The RBA’s policy choices reflect its bias towards the banks and the financial sector, rather than the households and the real economy. The RBA has been reluctant to use unconventional monetary policy tools, such as quantitative easing (QE), negative interest rates, or direct lending to the government, which could have helped to stimulate the economy, reduce inequality, and support public investment. Instead, the RBA has relied on conventional monetary policy tools, such as the cash rate, the term funding facility, and the yield curve control, which have mainly benefited the banks and the financial sector, by lowering their cost of funds, increasing their net interest margins, and inflating their asset prices.

The RBA has also been quick to raise interest rates in response to the recent rise in inflation, which has been largely driven by temporary and transitory factors, such as the rebound in demand after the Covid-19 lockdowns, the supply chain disruptions caused by the pandemic, and the base effects from the low inflation in 2020. The RBA has ignored the fact that the rise in inflation has not been accompanied by a rise in wages, which remain stagnant and below the RBA’s own expectations.

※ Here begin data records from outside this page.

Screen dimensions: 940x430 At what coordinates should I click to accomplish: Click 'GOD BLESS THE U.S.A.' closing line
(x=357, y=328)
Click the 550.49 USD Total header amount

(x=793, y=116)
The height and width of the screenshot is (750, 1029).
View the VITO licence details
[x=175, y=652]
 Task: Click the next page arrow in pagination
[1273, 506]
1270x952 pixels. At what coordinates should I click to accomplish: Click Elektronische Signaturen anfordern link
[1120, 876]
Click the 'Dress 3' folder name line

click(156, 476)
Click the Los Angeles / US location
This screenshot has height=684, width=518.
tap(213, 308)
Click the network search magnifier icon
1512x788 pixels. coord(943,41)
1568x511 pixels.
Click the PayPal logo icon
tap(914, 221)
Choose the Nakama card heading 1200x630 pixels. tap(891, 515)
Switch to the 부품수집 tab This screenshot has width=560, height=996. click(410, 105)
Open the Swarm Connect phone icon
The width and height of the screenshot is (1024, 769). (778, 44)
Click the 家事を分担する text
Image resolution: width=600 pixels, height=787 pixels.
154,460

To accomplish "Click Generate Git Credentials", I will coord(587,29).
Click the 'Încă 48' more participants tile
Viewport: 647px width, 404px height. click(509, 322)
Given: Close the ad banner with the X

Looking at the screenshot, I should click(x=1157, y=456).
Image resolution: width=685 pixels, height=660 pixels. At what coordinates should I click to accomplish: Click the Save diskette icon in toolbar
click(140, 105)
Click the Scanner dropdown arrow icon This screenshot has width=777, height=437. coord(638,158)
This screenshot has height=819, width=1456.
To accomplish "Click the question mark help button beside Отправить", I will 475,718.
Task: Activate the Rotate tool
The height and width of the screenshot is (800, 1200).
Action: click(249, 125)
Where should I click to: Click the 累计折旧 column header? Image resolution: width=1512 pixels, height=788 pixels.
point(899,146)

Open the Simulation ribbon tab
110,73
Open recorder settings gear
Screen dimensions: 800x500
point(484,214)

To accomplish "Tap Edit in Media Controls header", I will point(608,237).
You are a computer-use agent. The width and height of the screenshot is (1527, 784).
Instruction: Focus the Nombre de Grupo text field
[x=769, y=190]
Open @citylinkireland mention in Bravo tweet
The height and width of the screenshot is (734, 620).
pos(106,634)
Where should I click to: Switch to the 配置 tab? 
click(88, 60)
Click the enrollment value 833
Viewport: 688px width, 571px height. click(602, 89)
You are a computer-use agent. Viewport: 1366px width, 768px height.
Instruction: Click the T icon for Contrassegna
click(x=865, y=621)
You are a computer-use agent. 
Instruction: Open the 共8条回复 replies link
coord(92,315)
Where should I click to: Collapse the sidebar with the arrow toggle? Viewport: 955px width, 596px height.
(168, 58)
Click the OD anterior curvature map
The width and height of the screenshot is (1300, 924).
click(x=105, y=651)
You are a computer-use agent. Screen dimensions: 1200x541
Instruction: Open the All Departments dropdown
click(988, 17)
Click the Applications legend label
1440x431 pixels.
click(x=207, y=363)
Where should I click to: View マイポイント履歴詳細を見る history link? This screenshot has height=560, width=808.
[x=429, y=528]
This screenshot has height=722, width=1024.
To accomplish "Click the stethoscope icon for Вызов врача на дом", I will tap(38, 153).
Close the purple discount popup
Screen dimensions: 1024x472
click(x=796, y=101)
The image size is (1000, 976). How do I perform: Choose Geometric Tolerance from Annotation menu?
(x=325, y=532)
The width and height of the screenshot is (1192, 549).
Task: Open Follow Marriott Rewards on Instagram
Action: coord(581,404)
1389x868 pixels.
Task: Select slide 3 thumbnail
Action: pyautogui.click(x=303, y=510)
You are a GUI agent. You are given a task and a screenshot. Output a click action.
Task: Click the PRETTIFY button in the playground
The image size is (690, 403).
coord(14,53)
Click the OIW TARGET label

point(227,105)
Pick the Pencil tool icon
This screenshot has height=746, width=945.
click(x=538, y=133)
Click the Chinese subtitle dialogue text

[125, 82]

The RBA has also ignored the fact that the rise in interest rates will have a disproportionate impact on the households, who are already facing high levels of debt, low levels of savings, and rising costs of living.

The RBA’s policy choices have effectively transferred wealth and income from the households to the banks, and from the real economy to the financial sector. The RBA’s policy choices have also increased the risks of financial instability, inequality, and social discontent. The RBA’s policy choices have failed to deliver on its mandate of promoting the economic prosperity and welfare of the Australian people.